Sound pressure and bass
Then we come to what many will be most impressed with: namely the bass. Phantom I is exceptionally lively, all the way down to the deepest octave. It feels like there’s a subwoofer somewhere. And 103 dB is more than loud enough to invite to a party.
I still notice that pop rhythms that should feel like a hit to the cling to the stomach can sound a little soft. On some songs, the bass comes a bit like waves to the beach, rather than the Bruce Lee kick one hopes for. The more bass energy that is in the recording, the more prominent this tendency becomes.
In order to get so much bass out of the small cabinets, the diaphragms have to go very far. And even with plenty of amplifier power, it will take a little longer than if larger bass elements are to travel very short. Therefore, the bass may sound a little soft at times.

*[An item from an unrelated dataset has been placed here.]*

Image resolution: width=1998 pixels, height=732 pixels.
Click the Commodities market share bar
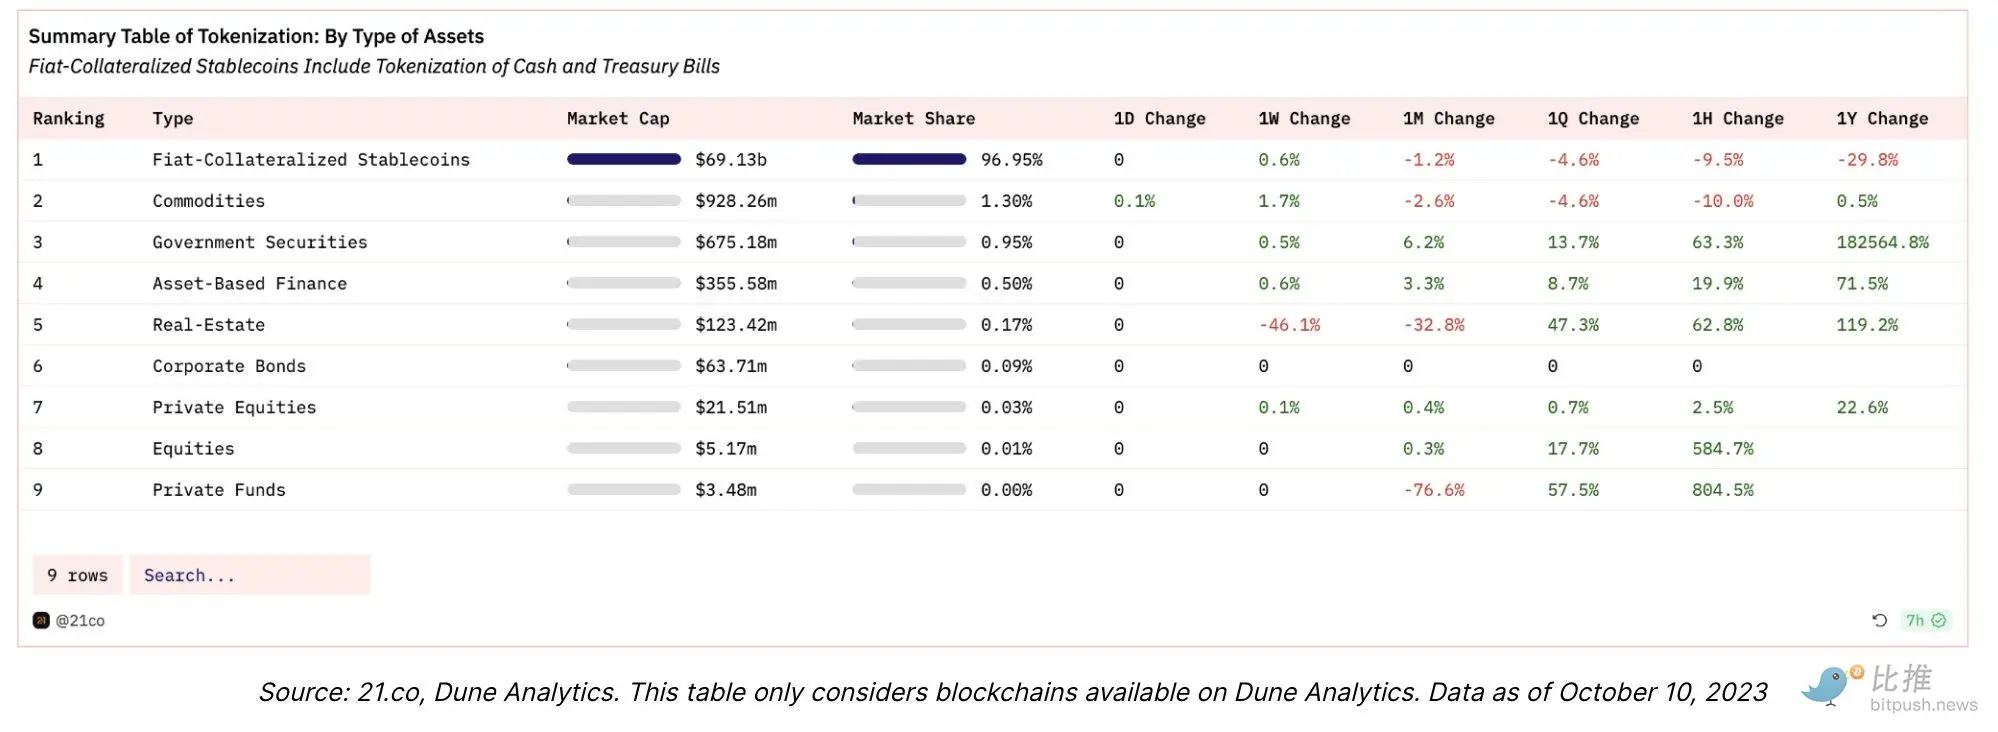point(909,201)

Furthermore, Phantom I also fails to break the laws of nature, and the bass becomes flatter than its predecessors when you play very loud. But I feel it sounds less sterile this time.
Tip: if you think the bass takes over, or you are going to play music or movies in the evening while others want to sleep, then there is a Night mode feature in the Devialet app. This rolls off effectively in the bass. But then it also becomes quite flat and tame, so this function should not be on normally.
The Phantom I 103 dB is in many ways a unique speaker, but it is not without competitors. The aforementioned B&O Beosound Balance is one to notice, and I would buy it if I were to have only one. But Balance does not have exactly the same dynamics and bass quality, so I probably would not buy it for stereo use.
Bowers & Wilkins Formation Duo is a much scarier competitor to Devialet. Without having tried the two side by side, I’m pretty clear that the Formation speakers sound warmer and even more inviting and cohesive, especially in the mid-bass range. And with an even more silky treble reproduction. Personally, I could have quickly chosen Formation Duo over Phantom I 103 dB, if it were not for one important detail: they do not have optical digital input, and can not be connected to the TV without a separate network player (Formation Audio). For one reason, the Phantom I 103 dB will be a better choice for many.
If you want to save money, you can alternatively choose KEF LS50 Wireless II. They can play even louder than the Phantoms, but then with a less overwhelming bass reproduction. In addition, they have several connectivity options, including HDMI with eARC, and they have a higher resolution DAC that also supports the MQA music format directly.
If you are looking for a high-tech lifestyle speaker that sounds much bigger than it looks, then the Devialet Phantom I should be high on your list. Devialet have really surpassed themselves with the Phantom I 103 dB. From a speaker cabinet of only 6 liters, it squeezes out deep bass that almost no one else can, and it can play loud – and pure!
The sound is even more refined than before, and now you no longer need a separate box to connect two in stereo. Which we believe despite double price gives even more and better sound for the money than just one speaker.
The usability is excellent, although some may think there is little with AirPlay 2, Spotify Connect and Bluetooth. And Roon, then, for the hi-fi insiders.
No matter how you twist and turn it, the Phantom I 103 dB is a fabulous speaker you should run to hear right away!